I've built a campaign containing lots of quite specific phrases such as "lovely pretty red widgets" and "large noisy blue widgets" ('red widgets' and 'blue widgets' are extremely popular phrases, so I'm hoping to mop up some traffic round the edges).
The results of my campaign intrigue me - all the traffic comes from the content network, where the average position is around 2. None comes from search. Is this because:
1. No one searches on 'lovely pretty red widgets', but it's a phrase that does appear in people's sites, so it triggers content bidding, but not search bidding.
2. People do search on 'lovely pretty etc' but the bids are so high for 'red widgets' my ads never get a look in (I certainly don't see my ads when I search for them). So why do they do so well on the content network?
3. Something else entirely.
The reason I ask is I'm wondering if increasing my content bids would have any affect? Would a higher bid get me onto more sites, and hence get more impressions? Or just increase my average position. Option 1 above suggests not, options 2 & 3 suggest content bidding is more complex than I thought, and maybe it might.
Thanks everyone in advance!
Minty.
I generally opt out all content matching stuff due to low conversions.
you can as well view the position, page impressions etc in the campaign to see if there are any searches being made.
I would check carefully as if the positions in Google search are good and no impression are being registered I would tend to believe the content match searches are not what you are lookin for. Then again I could be wrong.

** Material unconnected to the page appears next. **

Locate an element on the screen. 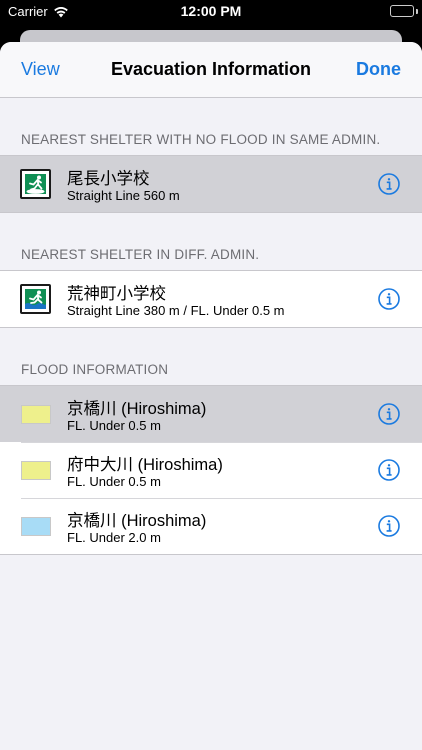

As the previous poster suggested, sometimes I have found the traffic to be not worth the money and therefore I stop using it completely. However, I have other campaigns where content ads work very well for me. Have you turned on conversion tracking? That will tell you whether that content traffic is junk or not.
For example, I once had an ad for "facelift surgery" showing up on an Epinions page reviewing the Facelift album by Alice in Chains. Totally off topic.
True, but is it a bad thing or a good thing?
Imagine if somebody went to Google, typed in "facelift" and then found your site. When they get to your site there's not a single thing that interests them... with one exception: that little ad in the corner that says "facelift surgery". So they click on it.
I used to get all upset when I saw off-topic ads showing up on my pages, and I vowed one night to remove them all (by blocking various advertisers in the Google Adsense Thingie). After many hours of performing this thankless task I finally got my website with 100% on-topic advertisements everywhere.
Hurray! Hurray! No more off-topic ads, anywhere!
Only one problem.... my revenue went down. I wiped out the block-list, invited all those off-topic ads to come back to my site, and now I've learned to love them.